Wall Street's favorite candidate: I will run again!

Reshma Saujani, the Wall Street-backed challenger to Rep. Carolyn Maloney, loses huge -- but says she'll be back

Published September 15, 2010 5:45PM (EDT)

Reshma Saujani
Reshma Saujani

Wall Street-backed former hedge funder Reshma Saujani launched a weird, intensely negative primary challenge against popular, longtime New York congresswoman Carolyn Maloney. New York's worst people -- the ones who also attempted to foist Harold Ford on us, also for no good reason -- wanted Saujani in Congress.
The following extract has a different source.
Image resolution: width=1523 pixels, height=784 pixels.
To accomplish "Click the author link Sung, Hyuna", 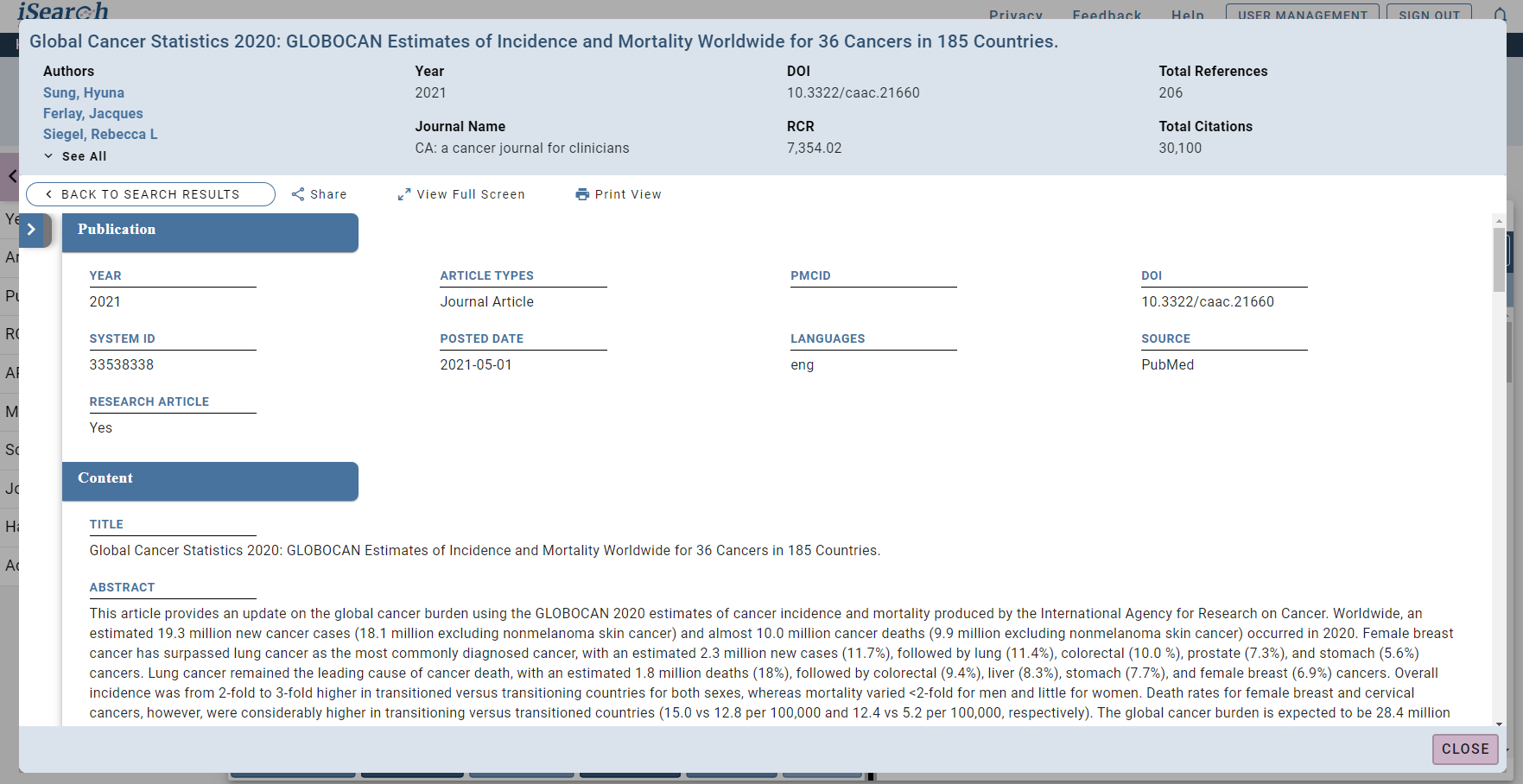I will click(x=83, y=92).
Saujani's schizophrenic message (Maloney takes Wall Street money, Saujani will be kinder to job-creating Wall Street) was consistent only in its nastiness toward Maloney, whom she was constantly calling corrupt and dumb.

Then Saujani lost. By a ridiculous margin. Eighty-one to 19 percent, to be exact. It's a margin that ought to seriously embarrass Saujani boosters like Steve Rattner, Maureen White and Mike Bloomberg's longtime partner Diana Taylor -- in other words, the richest and most theoretically powerful people in all of New York. ("We ran against the establishment," Saujani told her supporters last night, to what I can only assume were howls of laughter.)

But she's not giving up! Reshma Saujani will run again, she promises.

"I’m definitely running again. What we built was a movement," she told The Local East Village at The Press Box bar on the Upper East Side, where she held her election night party yesterday. "There’s no way I’m going to be one of those folks who runs, loses, and you never see them again. We started something, and we’re going to finish it."

This is exciting news. The Saujani campaign brought some much-needed mirth to the otherwise boring Democratic races in New York. (Seriously, who could stay awake for Schneiderman versus Rice?) She's already lost big to Maloney, though, so maybe next time Saujani runs against someone who is overwhelmingly popular and largely effective, while staking out vague positions that don't really differentiate her but seem to suggest that she's an avatar for more powerful forces, she should pick a different incumbent. Jerry Nadler?